J’étais reparti. Et je vécus ainsi trois années à me débattre entre l’ombre et la
confiance, la formation d’un exil, la grimace d’un rejet et la nécessité d’aider ma
propre certitude et ma propre expérience d’Elle et de Ca à éclairer ma vie et mon
chemin.
C’était finalement aussi à Ses pieds que l’ombre m’avait rattrapé.
C’est autour d’Elle que certains ont eu pour fonction à mon égard de cristalliser
cette ombre et de la raviver.
Et j’ai plongé dans la grande déformation – sans comprendre tout d’abord comment
ni pourquoi, alors que je L’avais enfin trouvée, qu’Elle m’avait reconnu, repris et
renommé, tout était pourtant devenu si tordu, si perverti et si suspect.
Puis, commençant confusément de comprendre, je devais pourtant vivre avec le
sens d’une malédiction que mes efforts mêmes ne faisaient jamais que nourrir.
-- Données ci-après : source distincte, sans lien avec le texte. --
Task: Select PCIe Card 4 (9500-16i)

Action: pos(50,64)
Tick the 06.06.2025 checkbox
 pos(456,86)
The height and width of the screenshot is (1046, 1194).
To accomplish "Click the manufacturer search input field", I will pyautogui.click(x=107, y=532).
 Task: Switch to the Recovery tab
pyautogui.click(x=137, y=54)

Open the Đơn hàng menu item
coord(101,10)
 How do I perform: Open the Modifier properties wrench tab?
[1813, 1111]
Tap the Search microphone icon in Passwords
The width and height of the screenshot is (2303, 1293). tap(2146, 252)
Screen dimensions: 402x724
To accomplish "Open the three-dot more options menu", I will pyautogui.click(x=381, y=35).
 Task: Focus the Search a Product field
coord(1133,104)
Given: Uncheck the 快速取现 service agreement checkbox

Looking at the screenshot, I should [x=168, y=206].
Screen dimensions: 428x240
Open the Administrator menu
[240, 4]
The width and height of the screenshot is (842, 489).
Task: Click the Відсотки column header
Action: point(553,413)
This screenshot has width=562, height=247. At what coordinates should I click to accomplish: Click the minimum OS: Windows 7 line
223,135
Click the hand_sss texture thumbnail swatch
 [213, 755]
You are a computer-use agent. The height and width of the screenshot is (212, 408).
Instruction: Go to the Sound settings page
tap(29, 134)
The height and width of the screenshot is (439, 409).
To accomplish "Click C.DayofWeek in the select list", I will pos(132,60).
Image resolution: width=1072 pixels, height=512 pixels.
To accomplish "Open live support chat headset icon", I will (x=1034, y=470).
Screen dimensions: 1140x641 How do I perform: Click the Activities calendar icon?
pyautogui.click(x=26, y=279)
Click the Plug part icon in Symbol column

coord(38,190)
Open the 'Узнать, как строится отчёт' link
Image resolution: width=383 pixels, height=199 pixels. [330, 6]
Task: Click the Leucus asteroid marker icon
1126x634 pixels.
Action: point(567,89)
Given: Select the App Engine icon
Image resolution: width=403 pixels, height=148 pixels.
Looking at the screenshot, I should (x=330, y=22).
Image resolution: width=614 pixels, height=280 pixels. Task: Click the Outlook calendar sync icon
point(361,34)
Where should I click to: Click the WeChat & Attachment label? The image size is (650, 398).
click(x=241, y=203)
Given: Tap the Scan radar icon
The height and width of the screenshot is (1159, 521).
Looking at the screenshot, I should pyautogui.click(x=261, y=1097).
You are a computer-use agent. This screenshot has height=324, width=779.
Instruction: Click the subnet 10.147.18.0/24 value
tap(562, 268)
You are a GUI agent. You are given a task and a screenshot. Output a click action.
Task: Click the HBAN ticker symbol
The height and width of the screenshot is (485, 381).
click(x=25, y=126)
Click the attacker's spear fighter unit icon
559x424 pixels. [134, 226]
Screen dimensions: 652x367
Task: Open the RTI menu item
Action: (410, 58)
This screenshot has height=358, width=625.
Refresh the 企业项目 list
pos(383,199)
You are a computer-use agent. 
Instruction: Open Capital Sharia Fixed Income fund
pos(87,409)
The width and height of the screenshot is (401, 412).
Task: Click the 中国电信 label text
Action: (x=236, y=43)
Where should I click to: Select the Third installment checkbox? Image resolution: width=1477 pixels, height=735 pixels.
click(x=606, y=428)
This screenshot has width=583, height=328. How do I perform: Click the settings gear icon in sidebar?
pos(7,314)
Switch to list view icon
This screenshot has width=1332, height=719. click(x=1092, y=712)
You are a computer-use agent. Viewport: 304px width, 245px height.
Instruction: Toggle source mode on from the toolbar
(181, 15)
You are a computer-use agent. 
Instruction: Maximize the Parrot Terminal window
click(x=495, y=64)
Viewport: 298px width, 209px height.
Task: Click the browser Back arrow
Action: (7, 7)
Jusqu’à Elle, tout était dans la foulée ; le jugement n’existait pas, les valeurs
étaient fluides, l’obscurité flambait de lumière, et tout était un seul appel.
L’ayant retrouvée, j’avais retrouvé en même temps la fausse hiérarchie de Celui qui
toujours veut s’accaparer l’exclusivité de l’Incarné, et contrôler l’accès au Pouvoir,
de Celui qui a toujours fini par L’étouffer, et L’empêcher.
Et tout s’était mélangé.
Quoiqu’il se passe, j’étais du mauvais côté : quand bien même je luttais contre les
effets de l’adversité la plus insidieuse et la plus empoisonnée, et de ses utilisations
les plus brutales et les plus intimes, et quand bien même j’apprenais à reconnaître
les fonctionnements et les méthodes de l’Adversaire dans ma conscience comme
dans celle d’autrui, et je devais endurer des tensions terribles, j’étais pourtant
officiellement condamné – l’ostracisme avait recommencé.
31.
Simultanément, comme en deçà, il y avait de l’espace intouché, imperturbable.
Et dans cet espace je pouvais, un peu, suivre et sentir, un peu, éprouver et
comprendre : Elle était là, matérielle, et parce qu’Elle était là, chaque instant de la
vie comptait inestimable ment ; c’était pour Elle du temps gagné, pour Elle, et pour
Tout, des secondes taillées, creusées dans le grand refus ignorant du changement,
l’élaboration lente et minutieuse, infiniment silencieuse, d’un Seuil qui resterait
pour de bon, d’une charnière matérielle invisible que rien ne pourrait détruire.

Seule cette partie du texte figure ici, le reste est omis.